Only the lines from the one containing "Task: Click the Fabretto" to the end of the records belong in the answer; repeat them exactly and drop the pictures.

- _Recorded information_:

'''

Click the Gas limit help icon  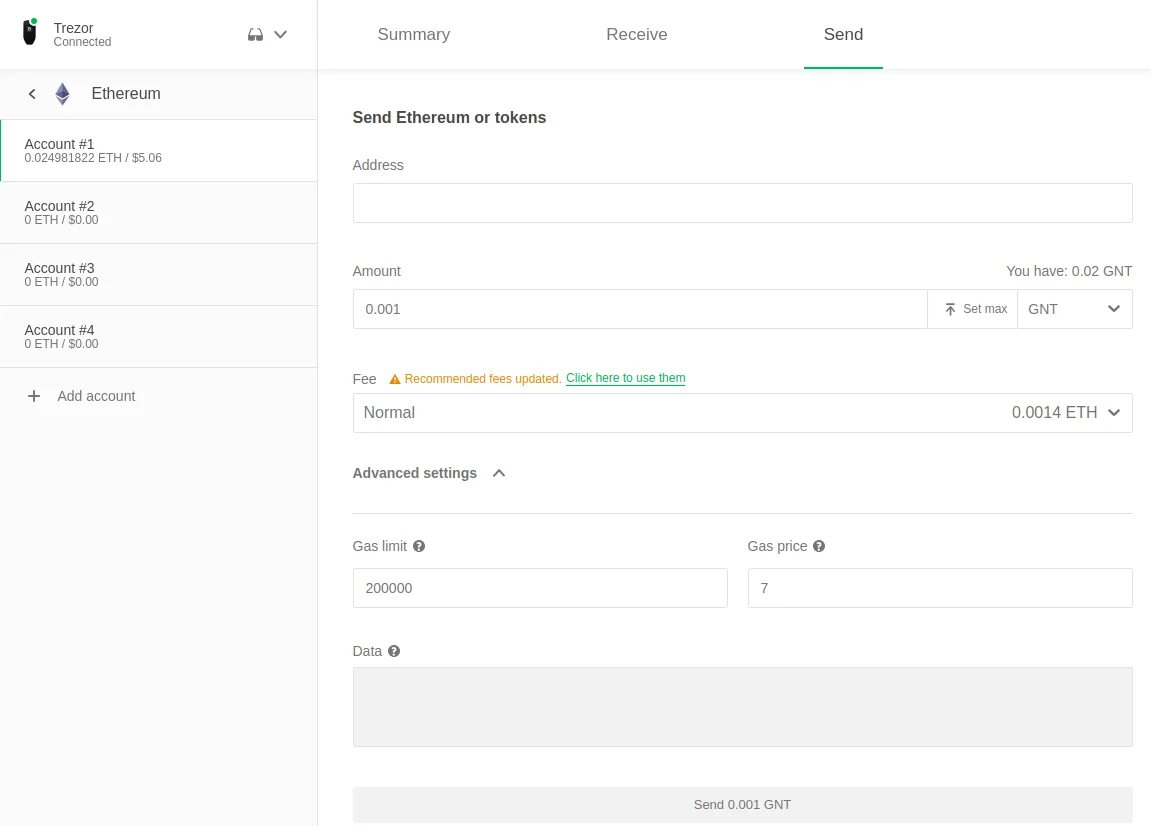tap(419, 546)
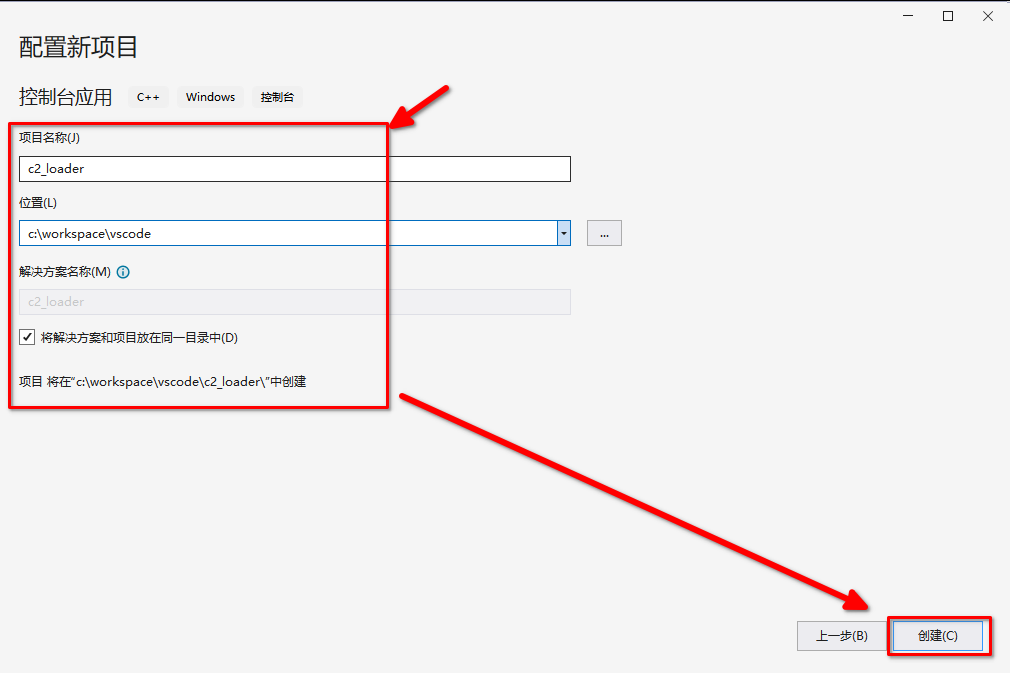
Task: Click the 项目名称(J) label
Action: (50, 137)
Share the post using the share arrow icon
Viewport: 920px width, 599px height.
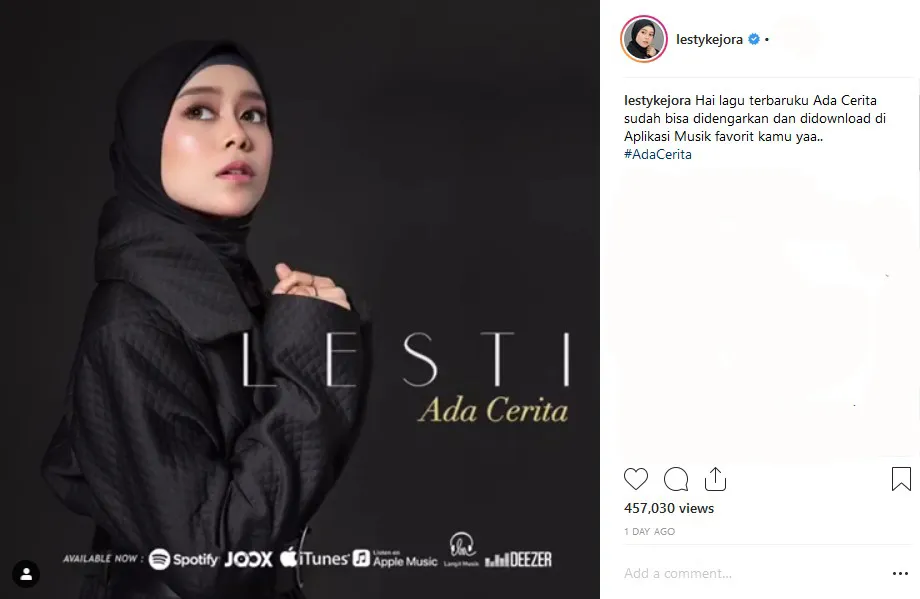715,479
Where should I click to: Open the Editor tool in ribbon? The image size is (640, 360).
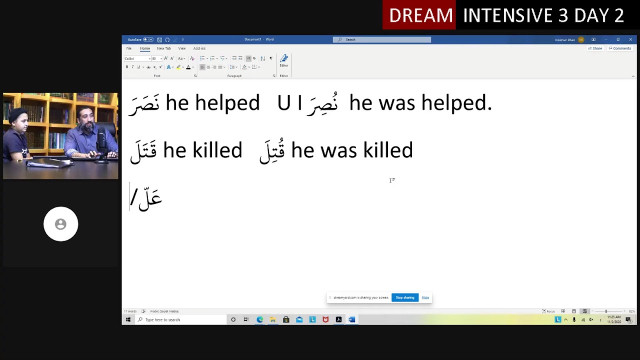tap(284, 60)
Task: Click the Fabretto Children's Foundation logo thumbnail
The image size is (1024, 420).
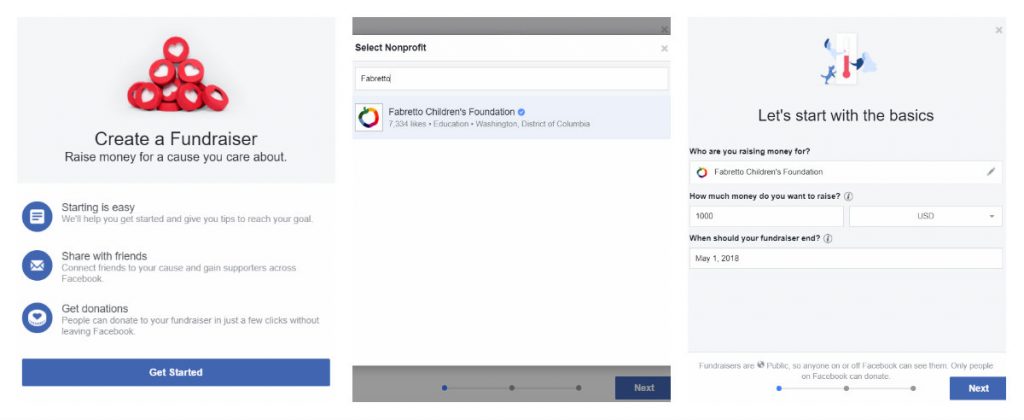Action: click(x=369, y=118)
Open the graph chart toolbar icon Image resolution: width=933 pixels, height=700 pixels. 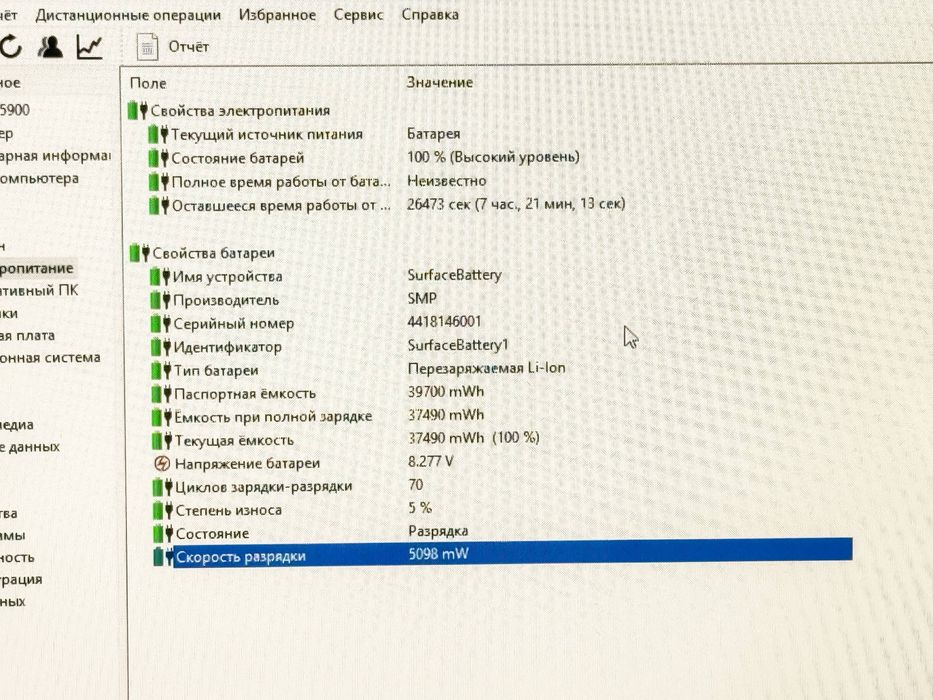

'''

- _Solution to this exercise_:
Task: Click the Fabretto Children's Foundation logo thumbnail
The image size is (1024, 420).
Action: click(x=369, y=118)
Open the graph chart toolbar icon Image resolution: width=933 pixels, height=700 pixels. 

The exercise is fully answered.